Here's the plan if you who are contemplating taking that big step down the aisle. First, you have to insist that you get married in Mississippi or D.C. Why? Because those are the only two states in the union that require blood tests in order to get a marriage license.

Now let's think about that for a minute. 

D.C., as we know, seems to produce an extraordinary amount of philanderers. Get elected, get it on (with someone other than you wife). I can speculate why Mississippi might still have requirements for blood tests. I am choosing to be PC, so you can fill in your own reasons. But if the theme song from Deliverance (Dueling Banjos) comes to mind, we are on the same wavelength.

Anyway, it appears that men carry a gene related to the body's regulation of the brain chemical vasopressin, a, get this, bonding hormone. We aren't talking crazy glue here. We are talking about fidelity. Or some variation on that theme. 

Immediately backing off from this point of view, scientists suggested that it is not loyalty that keeps couples together, but how much your partner enhances your life and broadens your horizons. 

Really? Hillary, are you reading this? 

And yet again, I ask you. Who funds these studies?

I have never been selected for a focus group, solicited for a survey, probed, poked or queried for a scientific study.

I do receive phone calls asking for contributions to slightly shady causes. I'm pretty sure that doesn't count. And while being lauded for filling out my census form, I know that doesn't count either.

The latest study I wasn't included in was measuring creativity. Really. 

Scientists are spending their energy looking into the neurology of inspiration. Who are these people? Sensors measuring brain activity to define creativity? 

One of the definitions of creativity was "the ability to restructure one's understanding of a situation in a nonobvious way." 

Alrighty then. If that's the definition here's my vote for one of the creative thinkers of all time. 

The individual who shucked the first oyster, added some mignonette sauce, and sucked it down. I am pretty sure, however, he didn't make the cut for the study either.

 

Inspired by the reviews of IronMan 2,  I’ve decided I am going to be the next superhero(ine).

Really.

My legs are probably still good enough. Or so I’m told. Tights, additionally and cleverly, conceal any unsightly bumps, lumps and those insidious creeping, creepy veins. The cape, if draped carefully and dramatically, equally hides a multitude of problems. The latest Spanx should work much better than a pair of undies over the tights look, thus completing the ensemble.

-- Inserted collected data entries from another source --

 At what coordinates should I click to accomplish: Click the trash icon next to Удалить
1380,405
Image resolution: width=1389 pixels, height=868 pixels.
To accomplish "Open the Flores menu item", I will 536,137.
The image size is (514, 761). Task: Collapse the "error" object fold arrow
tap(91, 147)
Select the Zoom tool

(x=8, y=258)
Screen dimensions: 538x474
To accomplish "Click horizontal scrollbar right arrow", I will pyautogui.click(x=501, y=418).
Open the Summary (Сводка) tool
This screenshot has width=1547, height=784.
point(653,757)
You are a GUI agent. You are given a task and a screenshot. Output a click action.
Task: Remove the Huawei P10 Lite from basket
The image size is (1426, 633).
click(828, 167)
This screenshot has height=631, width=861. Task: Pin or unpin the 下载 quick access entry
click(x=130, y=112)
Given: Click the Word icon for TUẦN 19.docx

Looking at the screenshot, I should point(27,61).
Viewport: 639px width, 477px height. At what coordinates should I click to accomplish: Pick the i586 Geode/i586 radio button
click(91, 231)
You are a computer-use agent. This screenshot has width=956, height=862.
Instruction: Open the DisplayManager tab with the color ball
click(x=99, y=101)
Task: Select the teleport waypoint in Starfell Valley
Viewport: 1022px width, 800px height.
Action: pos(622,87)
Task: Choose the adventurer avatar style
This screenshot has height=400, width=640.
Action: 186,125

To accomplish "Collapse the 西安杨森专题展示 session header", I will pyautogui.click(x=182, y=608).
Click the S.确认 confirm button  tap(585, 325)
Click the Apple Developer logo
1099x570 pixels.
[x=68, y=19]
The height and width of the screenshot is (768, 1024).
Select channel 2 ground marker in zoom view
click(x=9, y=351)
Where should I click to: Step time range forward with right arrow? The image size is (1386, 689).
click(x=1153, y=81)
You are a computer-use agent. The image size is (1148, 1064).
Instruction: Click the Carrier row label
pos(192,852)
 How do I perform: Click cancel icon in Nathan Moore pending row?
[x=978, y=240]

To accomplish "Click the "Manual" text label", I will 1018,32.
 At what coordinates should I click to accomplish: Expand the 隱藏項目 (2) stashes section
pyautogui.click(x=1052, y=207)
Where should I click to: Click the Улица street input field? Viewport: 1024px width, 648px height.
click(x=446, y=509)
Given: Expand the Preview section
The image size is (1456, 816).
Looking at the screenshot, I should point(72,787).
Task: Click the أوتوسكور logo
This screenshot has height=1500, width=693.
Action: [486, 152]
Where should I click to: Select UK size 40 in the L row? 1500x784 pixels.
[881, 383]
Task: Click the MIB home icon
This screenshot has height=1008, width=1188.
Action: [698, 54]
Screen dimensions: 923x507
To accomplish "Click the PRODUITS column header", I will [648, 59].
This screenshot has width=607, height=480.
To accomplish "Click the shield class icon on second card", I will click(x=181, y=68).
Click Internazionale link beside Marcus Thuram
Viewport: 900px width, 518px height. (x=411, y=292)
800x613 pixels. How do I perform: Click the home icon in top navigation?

Superheroine 5:7:10 Here’s my plan as to how to achieve these super human powers.

After removing my Paul Newman’s Own non butter popped Popcorn from my microwave I will brazenly stand in front of the rotating microwave dish, with my cell phone on and next to my ear. All those radioactive waves, working in consort with the tastefully selected silver jewelry I am sporting, should combine to create the new superhuman me.

Think about the possibilities.

“Put down that syringe of Botox” I’ll shout, swooping into Dr. Makeyoufeelyounger’s office, extricating Maude from his vice like grip. Maude, you see, is my soon to be side kick. The “E” I have carefully embroidered onto her consignment store bought, but designer sweater, is for her name, ExpressionlessGirl.  “Why” she implored, “if I am Expressionless Girl would you take me from the loving, supportive, molding me into looking like every other woman in his waiting room, hands of Dr Makeyoufeelyounger?”

Unable to answer that question satisfactorially, I returned her to his chair. “Inject away” I intoned.

“When you are finished with her,” I tell him, “we are making our way to the Social Security Office to aid and abet in how to make sense of the gibberish that no one can understand when having to fill out the forms they have just been handed. Then, we will continue on to repeat this action at the Medicare offices.”

Before returning home to resume our regular identities, I inform Expressionless girl of our last ‘save the day’ activity. It’s a toss up between finding the right bra, to itemizing what Anna Wintour eats during the day and publishing it for all who want to carefully follow it so they, too, can weigh the same thing as an underweight 10 year old.

A day well spent. What challenges await tomorrow?